Exercise aim — Lines below that include the word "Mute" should each be copied.

Material provided —
____

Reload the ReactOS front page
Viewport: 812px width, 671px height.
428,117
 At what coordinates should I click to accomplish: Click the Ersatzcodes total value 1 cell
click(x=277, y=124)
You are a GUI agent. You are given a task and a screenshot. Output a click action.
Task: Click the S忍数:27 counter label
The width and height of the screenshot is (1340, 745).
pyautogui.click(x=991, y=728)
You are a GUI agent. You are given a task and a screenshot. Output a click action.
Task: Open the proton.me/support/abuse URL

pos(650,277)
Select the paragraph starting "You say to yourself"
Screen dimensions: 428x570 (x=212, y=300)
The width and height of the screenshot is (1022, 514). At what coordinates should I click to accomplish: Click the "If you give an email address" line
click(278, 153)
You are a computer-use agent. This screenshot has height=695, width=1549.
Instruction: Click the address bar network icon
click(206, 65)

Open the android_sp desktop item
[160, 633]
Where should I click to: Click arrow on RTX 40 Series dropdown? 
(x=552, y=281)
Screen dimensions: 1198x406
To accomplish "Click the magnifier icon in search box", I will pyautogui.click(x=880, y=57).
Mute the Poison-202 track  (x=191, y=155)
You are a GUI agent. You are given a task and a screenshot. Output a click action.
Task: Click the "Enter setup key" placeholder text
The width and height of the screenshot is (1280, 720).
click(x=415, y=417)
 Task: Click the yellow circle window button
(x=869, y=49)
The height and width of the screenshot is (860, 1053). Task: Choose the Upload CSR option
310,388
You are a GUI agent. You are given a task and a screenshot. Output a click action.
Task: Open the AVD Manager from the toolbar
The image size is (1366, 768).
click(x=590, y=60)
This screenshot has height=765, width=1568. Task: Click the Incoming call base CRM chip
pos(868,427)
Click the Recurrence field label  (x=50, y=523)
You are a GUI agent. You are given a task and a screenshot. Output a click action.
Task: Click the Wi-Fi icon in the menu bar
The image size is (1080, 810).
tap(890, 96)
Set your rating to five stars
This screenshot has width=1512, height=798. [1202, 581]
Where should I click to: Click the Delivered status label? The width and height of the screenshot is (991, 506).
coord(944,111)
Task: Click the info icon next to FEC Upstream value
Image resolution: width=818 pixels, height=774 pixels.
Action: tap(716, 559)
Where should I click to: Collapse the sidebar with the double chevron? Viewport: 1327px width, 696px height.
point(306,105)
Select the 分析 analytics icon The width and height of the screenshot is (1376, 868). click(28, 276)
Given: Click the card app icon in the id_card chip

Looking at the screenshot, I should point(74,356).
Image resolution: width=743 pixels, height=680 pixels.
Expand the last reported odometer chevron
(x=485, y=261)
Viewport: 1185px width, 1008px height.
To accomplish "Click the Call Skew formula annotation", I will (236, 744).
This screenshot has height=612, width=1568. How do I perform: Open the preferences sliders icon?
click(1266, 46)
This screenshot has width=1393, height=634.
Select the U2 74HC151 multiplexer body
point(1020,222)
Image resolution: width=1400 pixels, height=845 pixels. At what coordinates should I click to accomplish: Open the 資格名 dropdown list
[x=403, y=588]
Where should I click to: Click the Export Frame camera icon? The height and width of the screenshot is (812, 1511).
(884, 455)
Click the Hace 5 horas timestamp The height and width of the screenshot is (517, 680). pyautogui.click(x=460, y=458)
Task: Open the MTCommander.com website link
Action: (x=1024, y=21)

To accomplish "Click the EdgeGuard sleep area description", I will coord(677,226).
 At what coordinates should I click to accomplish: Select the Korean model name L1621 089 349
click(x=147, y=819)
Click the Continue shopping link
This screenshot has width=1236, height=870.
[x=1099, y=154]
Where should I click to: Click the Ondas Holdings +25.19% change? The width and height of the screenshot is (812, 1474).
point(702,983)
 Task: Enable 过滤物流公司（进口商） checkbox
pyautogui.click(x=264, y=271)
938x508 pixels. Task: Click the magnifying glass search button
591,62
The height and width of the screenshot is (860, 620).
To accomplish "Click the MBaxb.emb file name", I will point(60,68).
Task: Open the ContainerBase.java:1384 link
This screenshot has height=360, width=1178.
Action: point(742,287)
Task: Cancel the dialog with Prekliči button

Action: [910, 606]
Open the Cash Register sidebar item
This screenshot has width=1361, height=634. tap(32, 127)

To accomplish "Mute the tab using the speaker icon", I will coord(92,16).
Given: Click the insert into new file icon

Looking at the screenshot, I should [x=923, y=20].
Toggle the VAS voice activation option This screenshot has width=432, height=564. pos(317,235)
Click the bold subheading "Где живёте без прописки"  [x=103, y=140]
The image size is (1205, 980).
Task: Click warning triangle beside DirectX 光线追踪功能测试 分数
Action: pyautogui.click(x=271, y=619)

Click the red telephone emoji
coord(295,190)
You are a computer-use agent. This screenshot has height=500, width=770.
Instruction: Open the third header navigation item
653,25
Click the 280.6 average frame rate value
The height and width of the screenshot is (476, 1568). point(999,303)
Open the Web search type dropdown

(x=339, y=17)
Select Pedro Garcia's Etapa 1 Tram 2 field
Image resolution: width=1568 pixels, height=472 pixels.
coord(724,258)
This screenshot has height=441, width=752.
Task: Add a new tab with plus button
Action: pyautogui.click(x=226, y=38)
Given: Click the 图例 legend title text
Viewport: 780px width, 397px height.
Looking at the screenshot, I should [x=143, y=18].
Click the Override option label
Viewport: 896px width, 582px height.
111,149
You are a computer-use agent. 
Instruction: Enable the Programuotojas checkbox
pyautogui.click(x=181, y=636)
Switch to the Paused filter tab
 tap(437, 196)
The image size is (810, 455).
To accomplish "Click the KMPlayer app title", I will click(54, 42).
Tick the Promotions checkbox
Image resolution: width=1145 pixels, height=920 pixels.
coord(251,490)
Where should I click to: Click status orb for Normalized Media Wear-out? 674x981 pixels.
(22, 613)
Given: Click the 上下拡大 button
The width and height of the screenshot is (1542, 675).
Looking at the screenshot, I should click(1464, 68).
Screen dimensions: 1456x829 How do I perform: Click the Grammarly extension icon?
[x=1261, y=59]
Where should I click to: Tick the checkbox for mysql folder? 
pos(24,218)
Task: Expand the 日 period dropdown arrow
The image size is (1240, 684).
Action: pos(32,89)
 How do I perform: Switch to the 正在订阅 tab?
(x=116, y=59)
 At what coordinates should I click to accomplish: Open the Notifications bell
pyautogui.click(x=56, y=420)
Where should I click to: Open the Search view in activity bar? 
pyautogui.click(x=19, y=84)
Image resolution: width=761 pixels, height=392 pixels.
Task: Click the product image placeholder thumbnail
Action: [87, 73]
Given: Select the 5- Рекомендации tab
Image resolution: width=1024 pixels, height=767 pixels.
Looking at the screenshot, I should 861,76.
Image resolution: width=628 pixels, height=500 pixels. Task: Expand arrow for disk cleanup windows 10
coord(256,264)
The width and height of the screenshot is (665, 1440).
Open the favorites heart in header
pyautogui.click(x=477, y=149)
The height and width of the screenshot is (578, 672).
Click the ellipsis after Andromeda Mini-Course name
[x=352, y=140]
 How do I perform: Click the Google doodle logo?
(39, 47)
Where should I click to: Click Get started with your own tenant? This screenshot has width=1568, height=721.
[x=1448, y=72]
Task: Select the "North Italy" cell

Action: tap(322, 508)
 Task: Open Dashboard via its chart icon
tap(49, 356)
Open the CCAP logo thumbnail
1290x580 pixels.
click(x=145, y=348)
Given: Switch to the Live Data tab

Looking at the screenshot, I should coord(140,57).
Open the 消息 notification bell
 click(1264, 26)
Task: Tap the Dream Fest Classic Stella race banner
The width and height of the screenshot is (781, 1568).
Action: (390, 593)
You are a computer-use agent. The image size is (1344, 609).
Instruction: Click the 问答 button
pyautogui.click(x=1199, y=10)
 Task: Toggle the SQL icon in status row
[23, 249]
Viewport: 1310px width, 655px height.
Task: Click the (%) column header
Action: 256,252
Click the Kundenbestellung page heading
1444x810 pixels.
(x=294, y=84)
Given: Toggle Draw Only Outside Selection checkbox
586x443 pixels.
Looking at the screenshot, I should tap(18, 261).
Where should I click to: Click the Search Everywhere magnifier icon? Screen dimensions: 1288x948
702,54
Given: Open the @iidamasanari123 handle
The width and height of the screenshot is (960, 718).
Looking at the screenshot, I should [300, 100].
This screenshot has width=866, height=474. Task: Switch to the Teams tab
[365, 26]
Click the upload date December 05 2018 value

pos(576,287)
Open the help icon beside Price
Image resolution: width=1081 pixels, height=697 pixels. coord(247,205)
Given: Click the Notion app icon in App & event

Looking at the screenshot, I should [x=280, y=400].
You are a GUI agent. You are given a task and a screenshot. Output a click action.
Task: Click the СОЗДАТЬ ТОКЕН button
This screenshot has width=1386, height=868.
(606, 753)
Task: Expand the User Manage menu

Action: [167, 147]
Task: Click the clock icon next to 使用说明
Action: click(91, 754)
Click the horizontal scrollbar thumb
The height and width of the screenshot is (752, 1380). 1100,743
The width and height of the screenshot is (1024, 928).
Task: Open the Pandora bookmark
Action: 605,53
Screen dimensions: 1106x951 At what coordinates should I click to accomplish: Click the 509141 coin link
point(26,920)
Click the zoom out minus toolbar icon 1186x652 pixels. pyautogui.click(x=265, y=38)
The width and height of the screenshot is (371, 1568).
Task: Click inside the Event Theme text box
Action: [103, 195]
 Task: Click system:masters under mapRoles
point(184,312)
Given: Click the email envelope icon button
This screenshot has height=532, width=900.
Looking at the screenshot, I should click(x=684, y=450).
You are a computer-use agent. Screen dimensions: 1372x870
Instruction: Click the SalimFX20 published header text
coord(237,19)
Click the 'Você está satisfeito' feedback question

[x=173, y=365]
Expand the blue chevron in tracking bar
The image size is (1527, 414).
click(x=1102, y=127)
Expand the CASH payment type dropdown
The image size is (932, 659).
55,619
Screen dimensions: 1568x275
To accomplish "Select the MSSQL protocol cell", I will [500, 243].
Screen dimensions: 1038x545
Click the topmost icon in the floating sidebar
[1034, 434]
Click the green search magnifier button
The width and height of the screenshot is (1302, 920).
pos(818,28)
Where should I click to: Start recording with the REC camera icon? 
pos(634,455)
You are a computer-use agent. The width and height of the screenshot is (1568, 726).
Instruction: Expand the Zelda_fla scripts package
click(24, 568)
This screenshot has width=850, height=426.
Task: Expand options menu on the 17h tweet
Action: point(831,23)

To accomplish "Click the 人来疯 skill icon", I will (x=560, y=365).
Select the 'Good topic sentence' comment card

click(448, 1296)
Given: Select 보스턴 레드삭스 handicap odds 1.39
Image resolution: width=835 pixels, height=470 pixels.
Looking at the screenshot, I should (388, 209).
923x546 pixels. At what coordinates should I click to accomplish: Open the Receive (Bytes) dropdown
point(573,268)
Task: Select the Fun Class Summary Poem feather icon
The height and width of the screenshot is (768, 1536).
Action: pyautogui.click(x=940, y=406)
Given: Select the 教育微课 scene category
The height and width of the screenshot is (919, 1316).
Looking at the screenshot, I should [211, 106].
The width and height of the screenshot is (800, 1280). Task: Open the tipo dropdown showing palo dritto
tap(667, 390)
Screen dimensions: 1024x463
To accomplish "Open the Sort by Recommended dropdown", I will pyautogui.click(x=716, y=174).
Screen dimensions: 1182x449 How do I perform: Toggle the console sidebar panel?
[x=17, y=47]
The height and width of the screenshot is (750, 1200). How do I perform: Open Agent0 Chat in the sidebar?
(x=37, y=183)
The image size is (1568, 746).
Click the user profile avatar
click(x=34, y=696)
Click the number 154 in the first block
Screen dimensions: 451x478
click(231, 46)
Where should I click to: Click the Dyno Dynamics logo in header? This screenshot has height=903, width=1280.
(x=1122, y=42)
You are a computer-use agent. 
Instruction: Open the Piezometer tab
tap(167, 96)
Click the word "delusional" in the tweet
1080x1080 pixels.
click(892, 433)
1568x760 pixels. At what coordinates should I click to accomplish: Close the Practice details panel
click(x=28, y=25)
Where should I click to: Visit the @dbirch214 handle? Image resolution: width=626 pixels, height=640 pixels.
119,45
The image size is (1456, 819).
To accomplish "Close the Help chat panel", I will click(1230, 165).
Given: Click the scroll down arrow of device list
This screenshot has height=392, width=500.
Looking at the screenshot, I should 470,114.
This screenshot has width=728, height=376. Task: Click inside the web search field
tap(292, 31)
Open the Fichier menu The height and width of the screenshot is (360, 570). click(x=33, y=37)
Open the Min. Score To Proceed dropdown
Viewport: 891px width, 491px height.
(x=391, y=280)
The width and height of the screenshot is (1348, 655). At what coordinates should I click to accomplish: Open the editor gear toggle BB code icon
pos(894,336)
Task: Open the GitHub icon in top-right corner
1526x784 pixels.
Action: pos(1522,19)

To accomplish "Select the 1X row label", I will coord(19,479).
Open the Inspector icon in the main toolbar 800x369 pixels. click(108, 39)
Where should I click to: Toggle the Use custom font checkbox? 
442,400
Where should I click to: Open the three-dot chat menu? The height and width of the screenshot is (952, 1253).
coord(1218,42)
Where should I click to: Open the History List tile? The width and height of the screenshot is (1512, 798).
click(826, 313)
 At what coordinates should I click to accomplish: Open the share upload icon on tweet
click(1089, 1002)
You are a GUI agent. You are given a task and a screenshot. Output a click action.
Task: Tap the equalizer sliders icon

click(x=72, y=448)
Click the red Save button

____

Exercise response —
Mute the Poison-202 track  (x=191, y=155)
To accomplish "Mute the tab using the speaker icon", I will coord(92,16).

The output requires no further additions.